Cast Me In 2024 © Anna Spindelndreier
Cast Me In 2024 © Anna Spindelndreier


In „Gehört werden – Aesthetic of Access“ dozierten Filmemacher Tobias Lehman und der gehörlose Tänzer und Performer Dodzi Dougban über die Rolle des Deaf Supervisors und die Poesie der Gebärdensprache. Johanna Faltinat und Letícia Milano sprachen über „Sensitivity Scripting – Diversität als dramaturgisches Instrument.“ Dafür, dass die angestrebte Vernetzung von Nachwuchsfilmschaffenden und EntscheidungsträgerInnen gelang, spricht einiges. Fast alle, die für den First Steps Award nominiert waren, nahmen an „Cast-Me-In“-Workshops Teil. So konnte etwa Regisseurin Chiara Fleischhacker in dem Workshop „Barrierefreie Filmfassung – Wie geht das?“ nicht nur mit den Dozierenden Barbara Fickert (Kinoblindgänger gGmbh), Stefanie Georgi (AVÜ – Die Filmübersetzer*innen) und Andres Schüpbach (Greta & Starks Apps GmbH) ins Gespräch kommen, sondern auch mit der Rektorin der Hochschule für Schauspielkunst Ernst Busch, Anna Luise Kiss. Fleischhacker, Absolventin der Filmakademie Baden Württemberg, ist ein Beispiel dafür, dass es zumindest bei Teilen der jungen Generation Überzeugungsarbeit in Sachen Barrierefreiheit gar nicht mehr bedarf. Ihr Drama VENA, das dann auch bei First Steps in der Kategorie Abendfüllender Spielfilm gewann, wird Ende November ins Kino kommen – dass über die App Greta https://www.gretaundstarks.de/greta/movie/136 ) dann auch die barrierefreie Fassung des Films kostenlos verfügbar sein wird, stand bereits vor dem Workshop fest.

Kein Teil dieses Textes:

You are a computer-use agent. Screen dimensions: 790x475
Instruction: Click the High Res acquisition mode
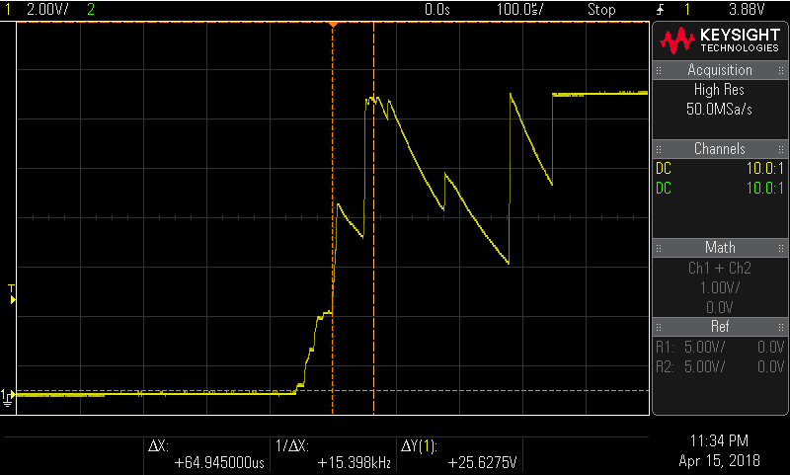[719, 89]
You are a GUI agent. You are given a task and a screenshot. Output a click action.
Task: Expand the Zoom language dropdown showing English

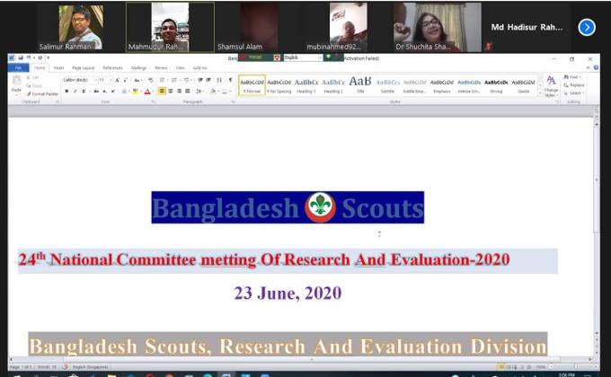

Wünschenswert wäre, dass auch bei den Filmfestivals das Bewusstsein für das Thema Barrierefreiheit wächst. Während etwa auf dem Max Ophüls Preis, der Berlinale oder beim Festival des deutschen Films in Ludwigshafen barrierefreie Filmfassungen auch über die erwähnte Greta-App bei ausgewählten Filmen zugänglich gemacht werden, herrscht bei den meisten Festivals noch Nachholbedarf. Zuletzt bot das Human Right Film Festival immerhin die Möglichkeit, für Interessierte eine Übersetzung in Gebärden zu organisieren. Mit vorbildlichem Engagement in Sachen Barrierefreiheit glänzt einmal mehr das Dok Leipzig. Ab dem 28.10. werden dort sage und schreibe zehn Langfilme über die Greta-App mit Audiodeskription zu sehen sein, weitere Angebote mit Gebärdenübersetzung und erweiterten Untertiteln für Hörgeschädigte wird es ebenfalls geben.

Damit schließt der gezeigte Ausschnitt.